The idea of making laws does not appear to be natural to primitive man. This is proved by the early history of many nations gleaned with the greatest care; though a good deal that is theoretical might be advanced to the contrary. The prevailing sentiment of primitive races always has been, and still is, that laws handed down from remote antiquity should not be meddled with. The object of the long and apologetic preambles of old English Acts of Parliament was to soothe this sentiment and reconcile it to the changes about to be enacted. So long as such a sentiment prevails, and to its extent, there is a reluctance to tamper with laws. I cannot say how far this sentiment prevailed in Ireland, but it is certain to have existed to some extent; and what is given as a Gaelic proverb would go to support it—‘The old rule transcends the new knowledge.’ But quite apart from this sentiment, the simple life of the people, the system of clan and fine, with its network of rights conferred and duties imposed, and the just character of the existing laws must have reduced to a minimum the necessity for direct law-making.

When nations which had not fallen under subjection to a despotism had arrived at the idea of making and altering their laws, they at first met in public assembly and did it by direct vote of the free and qualified citizens, those citizens being on such occasions, in some nations, armed and clashing their arms in token of final assent. Later on when some system of representation or delegation had been devised, the assemblies so formed were usually given power, not only to make and alter the laws, but to enforce them and also to apply them judicially, and to determine whether they had or had not been observed or violated. There being little direct making of new law, but chiefly a gradual adaptation and blending in the course of administration, there was no clearly marked distinction between legislative, executive, and judicial functions. All those functions were discharged, for instance, by the Saxon Witan; and it was from such a state of things, though in very different circumstances, that the English Star Chamber arose.

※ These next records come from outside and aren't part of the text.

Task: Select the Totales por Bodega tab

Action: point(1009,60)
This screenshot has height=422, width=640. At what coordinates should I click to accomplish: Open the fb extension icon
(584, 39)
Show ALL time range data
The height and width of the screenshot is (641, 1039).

The judicial powers of the House of Lords and of the Privy Council of the present day come, through various winding ways, from the same source. These observations apply so generally to other nations that one would expect to find traces of a similar evolution in Ireland; yet those who have read Irish manuscripts most extensively assure us that, so far as they have been able to discover, the Irish always had courts of justice quite distinct from their legislative assemblies. Irish courts of justice appear to have attained a far more advanced stage of development than Irish legislative assemblies. The converse of this would be true of ancient Rome, for instance. But some of the Irish assemblies, perhaps all, were still much more than legislative; or rather the work of legislation does not appear to have been the sole, or even the principal, duty of any of them. In pagan times, at all events, their primary and principal duties were of a semi-religious character, with legislative, executive, administrative, and social duties superadded as occasion arose. And possibly the introduction of Christianity effected no greater change in the assemblies than the elimination of the old religious observances. Some of the assemblies were constituted mainly of the Flaiths, or nobles, with a small number of other distinguished men, and in this respect may be said to have resembled the present House of Peers. A national assembly of this character met at Tara, and there was in each provincial kingdom an assembly constituted on the same exclusive model. Some of the assemblies, especially those that were local, were probably constituted of as many heads of families of the Céile, or freehold class, as chose to attend them, the clan system conferring the qualification, and there being no other form of election.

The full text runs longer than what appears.